My Dad and Step-Mom, Sue, moved to Maua, Kenya about a year and a half ago. They have been traveling there each summer for years. From that very first year, they were in love with the people, the hospital they visited, and the whole experience. When they first returned- they were a bit shellshock for a long while but were already planning the next trip for the following year where they would lead a team of volunteers. They continued leading the team for a long while until they were asked to be there year-around helping with the volunteers at the hospital.
From that first year, I have had an awareness about the abundant needs in Maua and throughout Kenya. A much greater awareness than I had ever had before. Sure, I had taken the class on Africa back in college. I can’t tell you what I learned in the class as I could not understand a word the Professor said. It wasn’t for a lack of trying, but I literally could not understand him. I would come home after his lectures and tell Tim- “I want to learn! I want to know! But I don’t know what he said!”. The Professor did yell. A lot. He’d say, “You understand?”. And of course I didn’t. But I wrote a lot of notes simply because I didn’t want him to yell at me.
I do remember him showing us the African map and teaching us that most of the resources that Africa produces, and there are many resources, are exported. Most countries in Africa are extremely poor and yet they produce great riches. But it’s all owned and exported by others. I have definitely learned more about Kenya from Dad and Sue than I did about the entire continent in that class.
Both Dad and Sue are very good at storytelling. They can weave stories about life and needs in Kenya into tales that are full of vivid images and memorable people. Each time they came home they’d have us all in tears within minutes of looking at pictures of their work and the people they met. Dad especially has always been able to make me cry due to his excellent story telling. He always told both extremely sad and funny stories in order to balance it all out or to keep us conflicted. No matter, he’d either have me laughing or crying from his stories most of the time.
None of their family or friends were truly surprised when they announced they’d been asked to live in Maua for two years (then three…they promise only three and a half). It seemed logical, even though the timing for everyone else wasn’t the best. No one wants their comfort to be a half a world away. But, how could anyone ask them not to go?
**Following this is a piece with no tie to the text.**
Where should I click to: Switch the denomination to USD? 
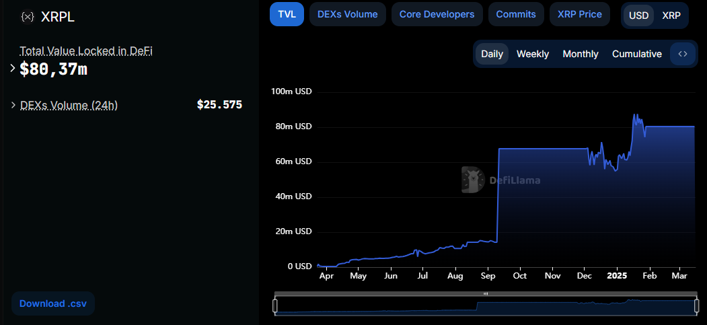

When that’s where their hearts had been for so long? Not me.
I can admit it- I cried like a baby when they left each time- both when they’d only be gone three weeks and then when they left to live there. No matter how much preparation of the heart a person can muster to prepare for someone’s absence- it is simply not enough. I think forgetting that they were so far away became a bit easier. And letting go of their comfort got a bit easier as each of their children sought that comfort elsewhere, if at all. Luckily, in this day and age, technology makes it easier to email or call (though a call to Kenya? About $5 a minute!) So, we’ve been able to keep in touch between reaching out to each other and their visits to the States.
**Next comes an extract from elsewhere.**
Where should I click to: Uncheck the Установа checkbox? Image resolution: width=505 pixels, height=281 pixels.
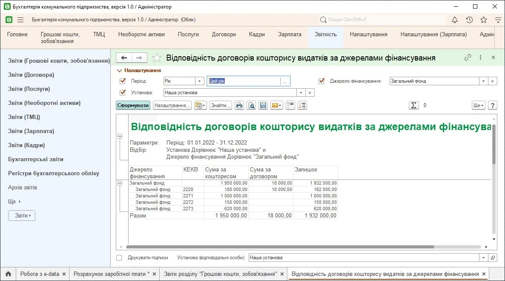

But now…it’s Tim’s and my turn to visit Maua. We leave in the fall to see what Dad and Sue love so dearly. We plan to do projects at the hospital and for families and children in the community. Most of all, we hope to simply experience what they experience and be in the place they now call home.
It will be intriguing to compare what our imaginations have built up over the years and what the reality of Maua will be for us. I’m lucky Tim will be there with me and that Dad and Sue will walk with us on the journey. I will also finally be able to report to my sisters whether or not Dad is driving in Nairobi which he has promised he will never do but we all know that most probably he’s driving everywhere he can possibly drive.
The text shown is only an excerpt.